Dans une conférence sur la généalogie de Jésus dans l’Évangile de Matthieu, le théologien Antoine Nouis analyse l’inclusion de quatre femmes, Tamar, Rahab, Ruth et Bethsabée, dans une lignée patriarcale. Leur présence dans la généalogie, qui suit normalement une structure patrilinéaire, soulève d’importantes questions théologiques. Ces femmes, dont les vies sont marquées par des circonstances tragiques et souvent controversées, sont mises en évidence pour véhiculer les thèmes clés de la justice, de la grâce et du pardon dans le message de Jésus.
Dans son propos liminaire, Antoine Nouis aborde l’importance des généalogies dans les textes bibliques. Celles-ci ne sont pas simplement des documents historiques, mais elles reflètent le plan de Dieu dans l’histoire de l’humanité. Le théologien oppose cette approche à la vision philosophique de Dieu que l’on trouve dans la pensée grecque, où Dieu est défini par des attributs abstraits tels que l’omnipotence. En revanche, le Dieu biblique se révèle à travers des actions historiques, en particulier dans l’Ancien Testament et dans la généalogie de Jésus évoquée dans l’évangile de Matthieu.
La généalogie de Jésus est significative de l’inclusion de ces quatre femmes, qui représentent chacune un aspect différent de la grâce de Dieu. Tamar, une Cananéenne, est incluse malgré le fait que son histoire implique une tromperie et une situation familiale complexe. En mettant en avant Tamar, l’évangéliste Matthieu souligne que la justice n’est pas déterminée par l’origine ethnique mais par les actions d’une personne. De même, Rahab, une prostituée de Jéricho, est célébrée non pas pour sa profession, mais pour le courage dont elle a fait preuve en cachant les espions israélites, ce qui lui a valu une place dans l’histoire d’Israël.

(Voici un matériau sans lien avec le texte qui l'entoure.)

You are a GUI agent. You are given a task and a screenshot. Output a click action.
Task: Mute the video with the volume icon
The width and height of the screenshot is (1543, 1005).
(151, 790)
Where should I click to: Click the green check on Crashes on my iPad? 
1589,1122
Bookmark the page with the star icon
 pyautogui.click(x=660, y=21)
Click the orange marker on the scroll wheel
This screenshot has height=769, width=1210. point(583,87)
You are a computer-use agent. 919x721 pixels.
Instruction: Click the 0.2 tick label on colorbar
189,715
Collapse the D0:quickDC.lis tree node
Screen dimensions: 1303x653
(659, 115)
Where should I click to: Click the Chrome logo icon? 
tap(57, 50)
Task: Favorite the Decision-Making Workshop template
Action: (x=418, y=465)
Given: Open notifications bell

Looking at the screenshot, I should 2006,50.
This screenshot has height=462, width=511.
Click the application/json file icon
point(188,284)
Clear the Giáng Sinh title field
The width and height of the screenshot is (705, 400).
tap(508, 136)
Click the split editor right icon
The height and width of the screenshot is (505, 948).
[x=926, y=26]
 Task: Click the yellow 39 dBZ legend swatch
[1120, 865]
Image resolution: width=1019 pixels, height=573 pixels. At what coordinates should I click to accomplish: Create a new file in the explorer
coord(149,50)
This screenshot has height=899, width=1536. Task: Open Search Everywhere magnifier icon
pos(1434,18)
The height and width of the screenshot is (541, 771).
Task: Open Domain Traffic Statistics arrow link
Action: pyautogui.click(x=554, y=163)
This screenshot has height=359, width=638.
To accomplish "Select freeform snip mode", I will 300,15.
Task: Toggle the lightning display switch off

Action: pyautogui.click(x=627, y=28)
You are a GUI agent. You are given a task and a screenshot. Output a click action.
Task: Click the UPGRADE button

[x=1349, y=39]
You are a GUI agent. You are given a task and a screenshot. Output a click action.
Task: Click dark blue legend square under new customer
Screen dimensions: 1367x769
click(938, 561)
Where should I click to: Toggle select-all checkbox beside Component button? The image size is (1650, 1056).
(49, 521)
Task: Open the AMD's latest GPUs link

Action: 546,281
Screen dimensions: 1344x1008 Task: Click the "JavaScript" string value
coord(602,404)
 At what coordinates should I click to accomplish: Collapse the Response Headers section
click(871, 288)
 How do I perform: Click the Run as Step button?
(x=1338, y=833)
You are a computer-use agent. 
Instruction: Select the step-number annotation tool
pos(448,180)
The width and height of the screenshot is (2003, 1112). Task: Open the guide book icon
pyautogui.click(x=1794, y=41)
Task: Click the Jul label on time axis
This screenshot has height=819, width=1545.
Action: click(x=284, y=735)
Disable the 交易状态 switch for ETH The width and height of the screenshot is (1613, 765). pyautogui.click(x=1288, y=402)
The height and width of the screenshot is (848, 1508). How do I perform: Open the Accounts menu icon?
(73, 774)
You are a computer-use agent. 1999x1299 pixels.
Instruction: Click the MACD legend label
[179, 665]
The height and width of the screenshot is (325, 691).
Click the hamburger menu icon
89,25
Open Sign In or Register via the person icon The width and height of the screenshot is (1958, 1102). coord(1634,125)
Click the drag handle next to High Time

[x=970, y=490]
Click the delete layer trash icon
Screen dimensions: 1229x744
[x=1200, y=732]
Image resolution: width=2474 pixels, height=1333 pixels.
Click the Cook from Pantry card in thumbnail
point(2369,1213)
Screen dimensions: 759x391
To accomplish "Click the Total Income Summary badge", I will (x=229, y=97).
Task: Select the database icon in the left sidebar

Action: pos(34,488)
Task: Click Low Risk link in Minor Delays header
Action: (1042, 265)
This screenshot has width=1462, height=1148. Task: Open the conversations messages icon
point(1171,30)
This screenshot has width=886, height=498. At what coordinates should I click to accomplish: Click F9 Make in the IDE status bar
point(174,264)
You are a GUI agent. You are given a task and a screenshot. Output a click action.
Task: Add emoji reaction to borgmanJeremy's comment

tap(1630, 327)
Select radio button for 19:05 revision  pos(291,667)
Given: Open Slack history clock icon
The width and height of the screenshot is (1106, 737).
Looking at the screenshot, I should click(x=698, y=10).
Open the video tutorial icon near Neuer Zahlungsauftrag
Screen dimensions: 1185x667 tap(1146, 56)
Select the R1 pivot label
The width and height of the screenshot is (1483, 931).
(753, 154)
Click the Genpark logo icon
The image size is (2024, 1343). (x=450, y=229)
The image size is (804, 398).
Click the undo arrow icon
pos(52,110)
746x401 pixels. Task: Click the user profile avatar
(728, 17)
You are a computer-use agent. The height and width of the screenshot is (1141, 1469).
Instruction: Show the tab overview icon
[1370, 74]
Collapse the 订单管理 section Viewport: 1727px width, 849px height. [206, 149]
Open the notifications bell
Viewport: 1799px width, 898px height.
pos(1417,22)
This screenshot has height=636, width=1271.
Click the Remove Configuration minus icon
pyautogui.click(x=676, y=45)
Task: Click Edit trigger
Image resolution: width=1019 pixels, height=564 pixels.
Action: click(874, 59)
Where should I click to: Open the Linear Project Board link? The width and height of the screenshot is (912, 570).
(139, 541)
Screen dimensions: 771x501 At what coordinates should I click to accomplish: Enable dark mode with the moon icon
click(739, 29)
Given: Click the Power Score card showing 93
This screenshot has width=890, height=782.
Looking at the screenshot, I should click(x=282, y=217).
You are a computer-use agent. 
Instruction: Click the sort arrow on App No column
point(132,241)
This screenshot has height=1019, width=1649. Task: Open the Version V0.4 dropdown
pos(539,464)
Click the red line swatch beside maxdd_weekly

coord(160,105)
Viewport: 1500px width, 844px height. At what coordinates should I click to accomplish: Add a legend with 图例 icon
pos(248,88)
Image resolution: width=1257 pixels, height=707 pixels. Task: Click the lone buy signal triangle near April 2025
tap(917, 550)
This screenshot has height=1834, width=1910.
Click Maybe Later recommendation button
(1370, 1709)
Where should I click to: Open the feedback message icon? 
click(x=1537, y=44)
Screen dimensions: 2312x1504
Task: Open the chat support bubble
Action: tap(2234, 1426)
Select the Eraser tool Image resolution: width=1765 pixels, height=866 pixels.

Ruth, une veuve moabite, est une autre inclusion surprenante. Les Moabites étaient traditionnellement exclus de la société israélite, mais la loyauté de Ruth envers sa belle-mère Naomi et son mariage ultérieur avec Boaz démontrent que la grâce transcende les frontières nationales. Enfin, Bethsabée, identifiée uniquement comme « la femme d’Urie », rappelle aux lecteurs le grave péché de David, qui a commis l’adultère avec Bethsabée et organisé la mort de son mari. Cependant, son inclusion souligne le thème du pardon divin, puisque David est pardonné après s’être repenti.
À travers ces femmes, Matthieu introduit les thèmes essentiels du ministère de Jésus : la justice, où les étrangers et les personnes marginalisées incarnent la droiture ; la grâce, où la loi est surpassée par la miséricorde de Dieu ; et le pardon, où même les plus grands péchés peuvent être pardonnés. Ces thèmes ouvrent la voie à l’histoire de la vie et des enseignements de Jésus, en remettant en question les normes sociales et en montrant que la justice est une réalité.